Sanitizing Baby Shark
As Only heard it some 20 years ago, Baby Shark was all about the shark attack itself, and it was common for the song to lay out, in gory detail, the effects of such an attack.
"There was none of this, I'm happy pastoral scene that we see now," he says. "If the shark attacked and got their arm, lost an arm, doo doo doo, and they hold their arm behind their back. Lost a leg, now they're hopping around on one leg. Lost a head, blood streaming, screaming for help, or then, you know, a heart attack or maybe they're trying to revive him with CPR or something like that. Different hand motions each time and you just keep going as far as the imagination can take you."
When Only became a performer for toddlers, he remembered how engaged the campers were with Baby Shark, but he needed to create a more sanitized version, as "the lyrics were completely inappropriate," he says. Only removed the shark attack and the focus became the family unit.
"I patterned it off of a famous children's toddler artist, Raffi," he says. "If you listen to Raffi material, there is absolutely nothing that would offend any grownup or any parent of a child. It's just so pastorally clean, and as far as I could tell on the internet, I was the first one that did that, you know? And basically Pinkfong's version does the same thing."
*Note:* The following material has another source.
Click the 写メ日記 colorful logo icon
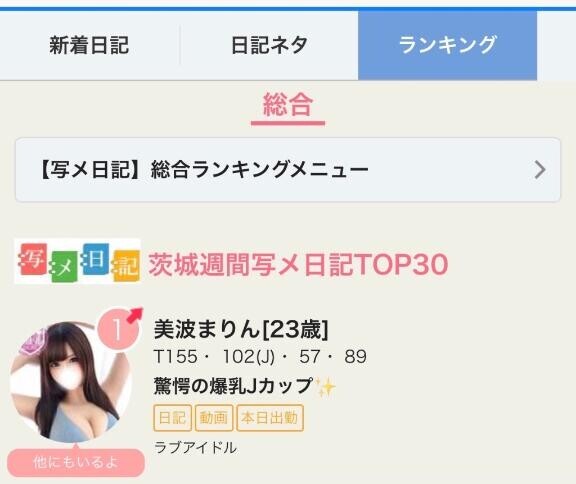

Yoon, SmartStudy's marketing manager, writes that "we took a fresh twist and recreated on a traditional singalong chant by adding upbeat rhythms and fresh melody. We have a team of content creators based in South Korea that plans and directs the design, choreography, storyboarding and localization of Pinkfong's content."
The company currently has over 100 versions of Baby Shark, which includes translations in 11 languages. They also put on a Baby Shark live show around the world and have plans to make a Baby Shark movie, as well as a line of toys in partnership with brands like Hasbro and Spin Master, the Canadian company behind the hit show Paw Patrol.
If you look up Baby Shark on Wikipedia, my name used to be on there- Johnny Only
While Only waits for a trial date, he is dismayed that his efforts have more or less been written out of the Baby Shark history.
"There's the viral video on Facebook where the little girl is asking for Baby Shark on Alexa. Have you seen that one?" he asks. "Alexa can't understand her because she is a toddler, and so Alexa is trying to play the correct version of Baby Shark. Interestingly enough, Alexa starts playing my version of Baby Shark but then the parent intervenes and it gets Alexa to play the Pinkfong version. … I have had that forwarded to me at least 30 times."
Only says he's not sure where a lawsuit will lead, but adds, "I think every artist wants to be recognized for what they've done.
"If you look up Baby Shark on Wikipedia, my name used to be on there as someone who had recorded it, and now my name is not on the Baby Shark song page, you know?" he says. "And I do feel that with regard to making the camp chat into a toddler friendly song, I really feel like I did have a big part of that. I think it could be argued that I was the first one that did it."